Whitmer: Trump distanzierte sich nicht von Rechtsextremen
Whitmer warf Trump vor, in der Corona-Krise Wut angefacht zu haben. "Dies sollte ein Moment nationaler Einheit sein. Stattdessen hat unser Staatsoberhaupt die vergangenen sieben Monate damit verbracht, die Wissenschaft zu verleugnen, seine eigenen Gesundheitsexperten zu ignorieren, Misstrauen zu schüren, Wut anzufachen und denjenigen Trost zu spenden, die Angst und Hass und Spaltung verbreiten", sagte sie am Donnerstag. Aus dem veröffentlichten Dokument geht nicht hervor, dass sich die mutmaßlichen Extremisten von Trump inspiriert gefühlt haben könnten.

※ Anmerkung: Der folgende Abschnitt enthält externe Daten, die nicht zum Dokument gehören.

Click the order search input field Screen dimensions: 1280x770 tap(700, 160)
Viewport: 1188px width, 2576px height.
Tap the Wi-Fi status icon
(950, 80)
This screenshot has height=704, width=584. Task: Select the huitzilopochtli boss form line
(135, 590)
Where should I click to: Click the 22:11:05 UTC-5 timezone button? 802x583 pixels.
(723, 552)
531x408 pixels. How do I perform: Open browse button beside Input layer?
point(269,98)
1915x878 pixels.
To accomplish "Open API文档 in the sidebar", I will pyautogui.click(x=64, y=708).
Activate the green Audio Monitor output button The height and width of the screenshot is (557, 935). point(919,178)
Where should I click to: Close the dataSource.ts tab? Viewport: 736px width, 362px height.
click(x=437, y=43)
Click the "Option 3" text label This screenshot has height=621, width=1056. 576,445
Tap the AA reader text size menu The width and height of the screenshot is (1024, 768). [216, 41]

Whitmer erinnerte daran, dass sich Trump vergangene Woche beim TV-Duell gegen seinen demokratischen Herausforderer Joe Biden weigerte, Rechtsextreme und Hass-Gruppen eindeutig zu verurteilen. "Wenn unsere Anführer sprechen, haben ihre Worte Bedeutung, sie haben Gewicht", sagte sie.
Justizministerin Nessel äußerte sich laut "New York Times" ähnlich: Führende Politiker müssten diese "sehr gefährlichen Botschaften" an Menschen, die solche Gewalttaten begehen würden, abschwächen, sagte sie demnach.
Trump beschwerte sich daraufhin in einem Tweet, dass Whitmer Vorwürfe gegen ihn erhebe, statt sich dafür zu bedanken, dass Sicherheitskräfte der Regierung die Entführung vereitelt hätten. Trumps Berater Jason Miller sagte zuvor: "Wenn wir über Hass sprechen wollen, dann schauen Sie, Gouverneurin Whitmer, in den Spiegel." Sie wache jeden Tag mit "Hass in ihrem Herzen" für Trump auf.